§ Task description
Go through the data and copy each line where the string "named" appears.

§ Listed entries
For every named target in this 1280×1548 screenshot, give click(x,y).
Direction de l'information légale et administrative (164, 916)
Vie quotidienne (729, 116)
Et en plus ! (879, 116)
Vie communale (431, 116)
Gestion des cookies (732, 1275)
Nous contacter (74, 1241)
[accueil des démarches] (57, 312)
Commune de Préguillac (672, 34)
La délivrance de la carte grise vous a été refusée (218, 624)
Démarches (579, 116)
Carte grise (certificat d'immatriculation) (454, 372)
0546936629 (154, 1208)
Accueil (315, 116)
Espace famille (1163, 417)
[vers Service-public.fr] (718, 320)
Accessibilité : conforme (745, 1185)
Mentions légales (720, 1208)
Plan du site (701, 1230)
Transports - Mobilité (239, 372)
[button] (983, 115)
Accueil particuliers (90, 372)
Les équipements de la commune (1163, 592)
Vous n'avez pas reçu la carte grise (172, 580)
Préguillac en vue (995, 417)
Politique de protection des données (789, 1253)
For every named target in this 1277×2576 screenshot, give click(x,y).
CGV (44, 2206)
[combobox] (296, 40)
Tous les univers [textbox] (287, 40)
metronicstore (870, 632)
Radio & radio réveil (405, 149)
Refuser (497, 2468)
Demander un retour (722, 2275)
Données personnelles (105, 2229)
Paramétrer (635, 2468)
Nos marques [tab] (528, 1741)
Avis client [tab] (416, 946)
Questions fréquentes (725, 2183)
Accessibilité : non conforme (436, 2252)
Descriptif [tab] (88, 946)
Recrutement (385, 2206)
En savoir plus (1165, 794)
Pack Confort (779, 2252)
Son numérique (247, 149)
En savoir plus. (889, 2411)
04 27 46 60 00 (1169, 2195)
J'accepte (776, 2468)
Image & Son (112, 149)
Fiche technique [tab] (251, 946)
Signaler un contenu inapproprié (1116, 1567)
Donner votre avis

§ The answer
For every named target in this 1280×1548 screenshot, give click(x,y).
For every named target in this 1277×2576 screenshot, give click(x,y).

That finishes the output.